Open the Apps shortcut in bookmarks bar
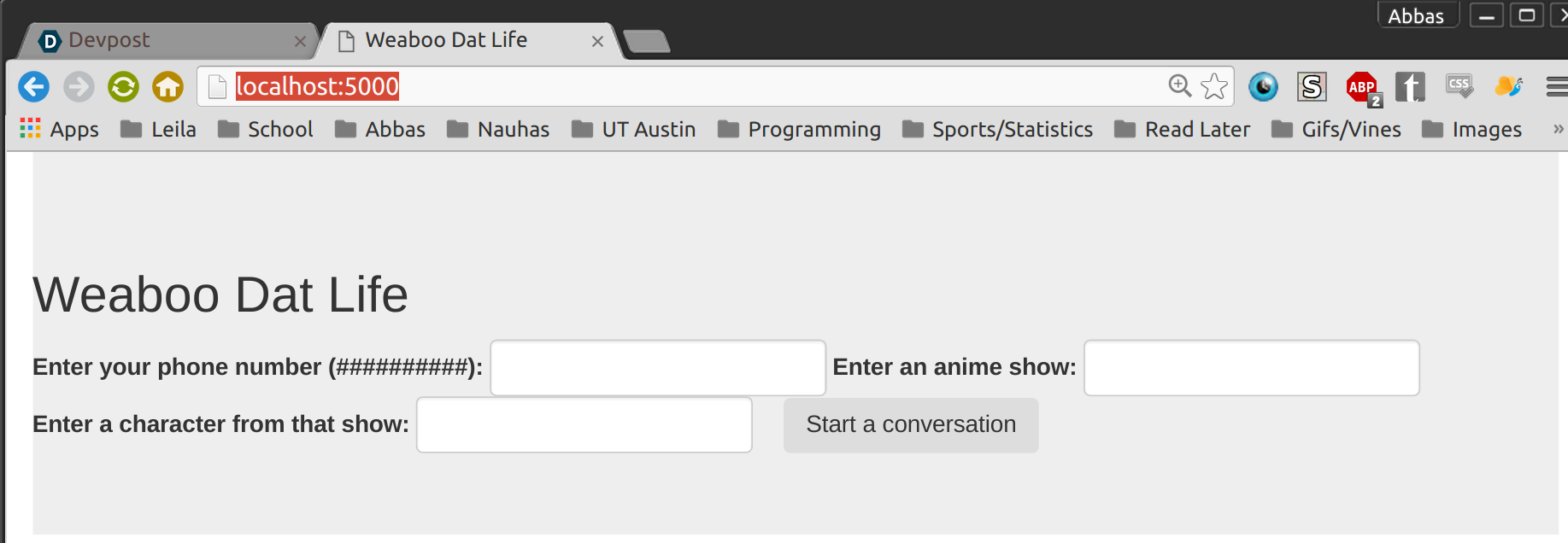The height and width of the screenshot is (543, 1568). pyautogui.click(x=60, y=129)
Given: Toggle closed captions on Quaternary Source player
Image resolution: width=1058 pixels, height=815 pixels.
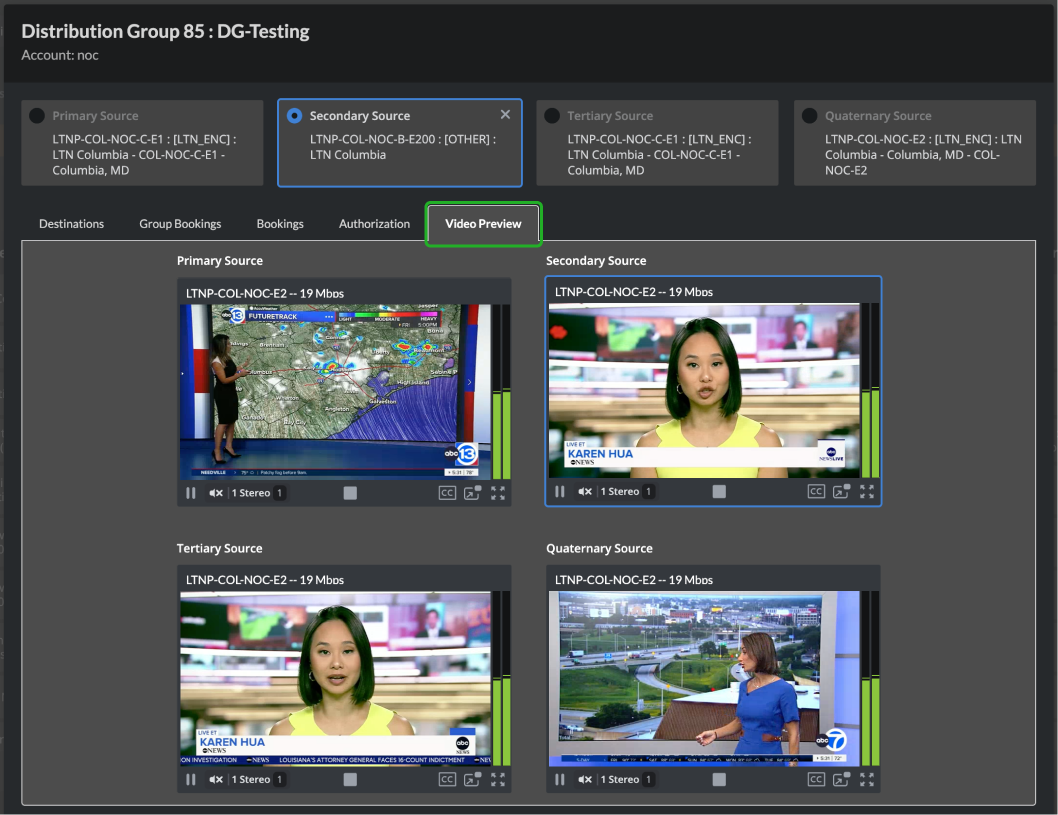Looking at the screenshot, I should point(816,780).
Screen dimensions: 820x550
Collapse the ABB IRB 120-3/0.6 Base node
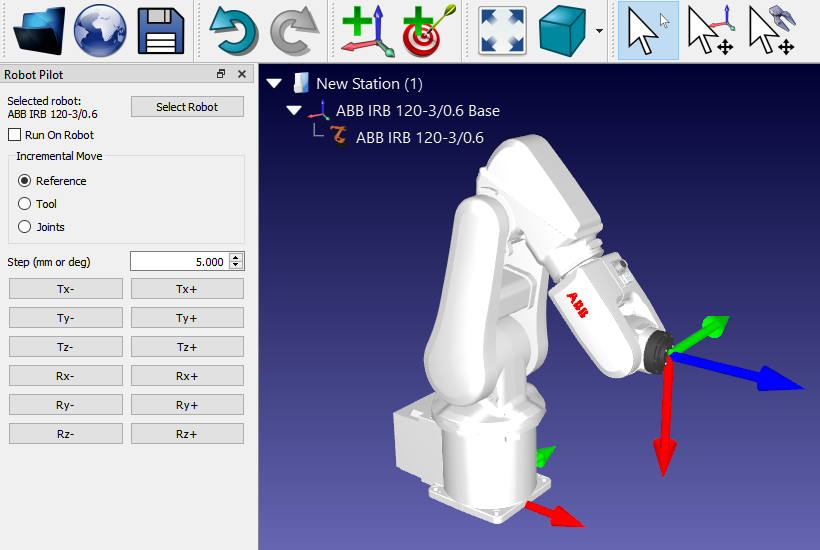(294, 111)
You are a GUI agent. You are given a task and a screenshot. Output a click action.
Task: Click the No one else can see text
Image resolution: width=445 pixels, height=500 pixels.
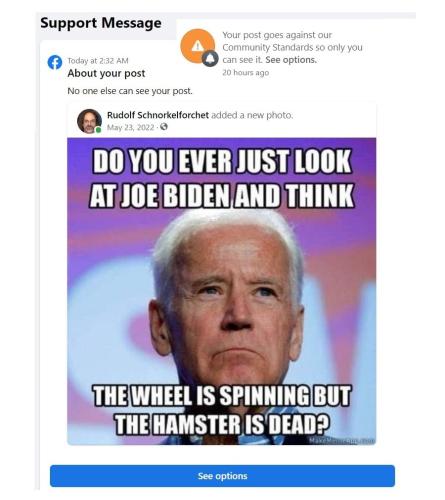(130, 91)

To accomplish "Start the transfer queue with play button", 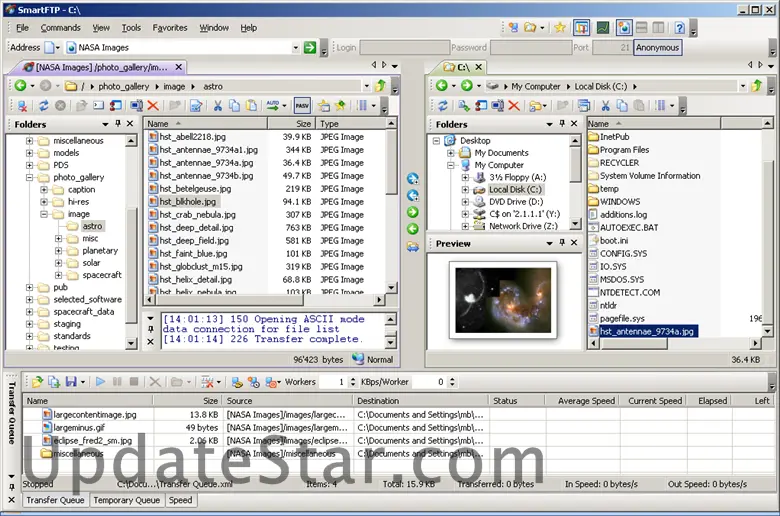I will pos(100,382).
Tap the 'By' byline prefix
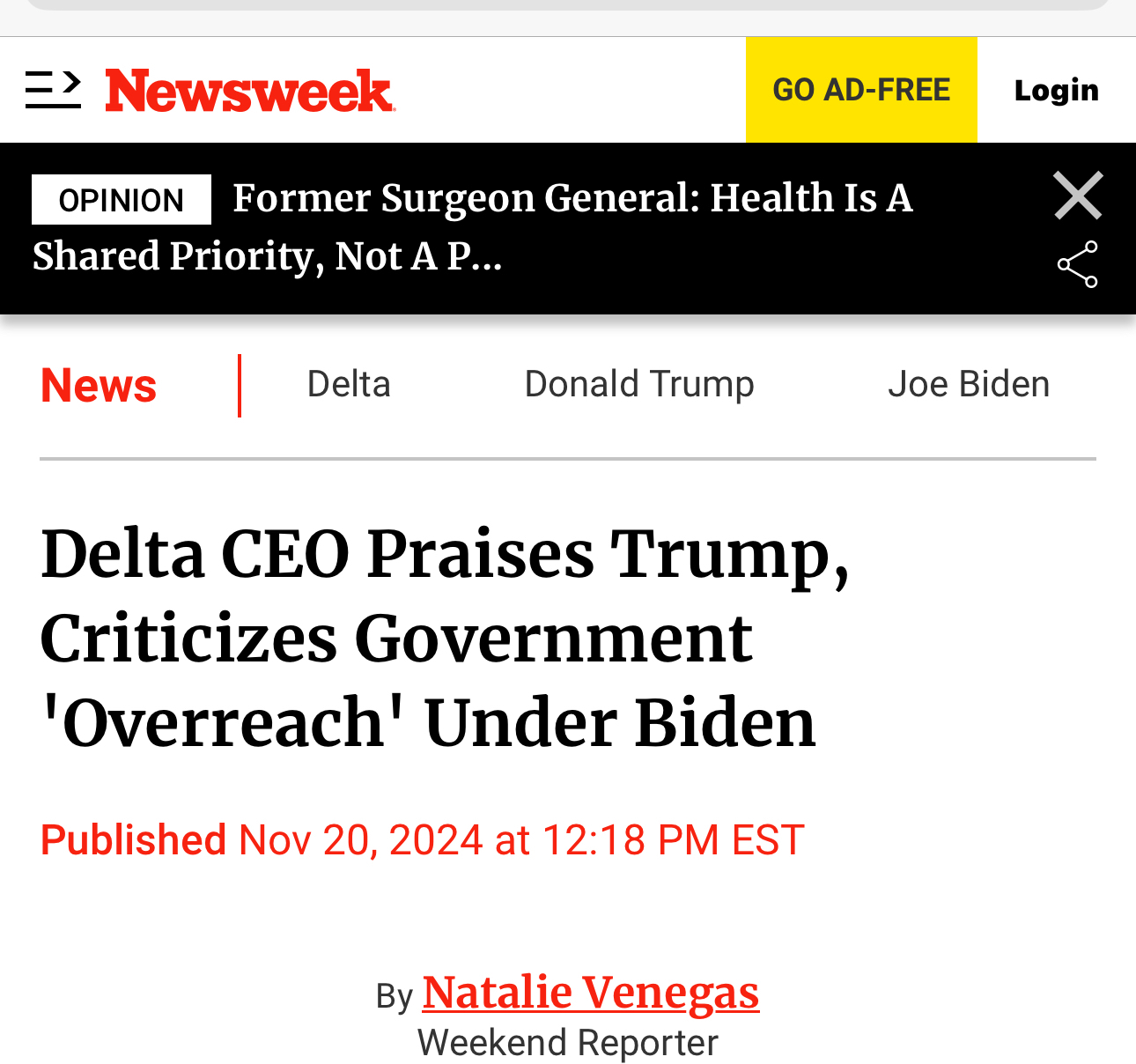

Work to be completed:
Taking the entries above, copy word for word the lines from the one with "Image resolution: width=1058" up to and including the one with "Task: Click the No one else can see text", without any picture.

Result for this exercise:
Image resolution: width=1058 pixels, height=815 pixels.
Looking at the screenshot, I should point(816,780).
Screen dimensions: 820x550
Collapse the ABB IRB 120-3/0.6 Base node
(294, 111)
You are a GUI agent. You are given a task and a screenshot. Output a click action.
Task: Click the No one else can see text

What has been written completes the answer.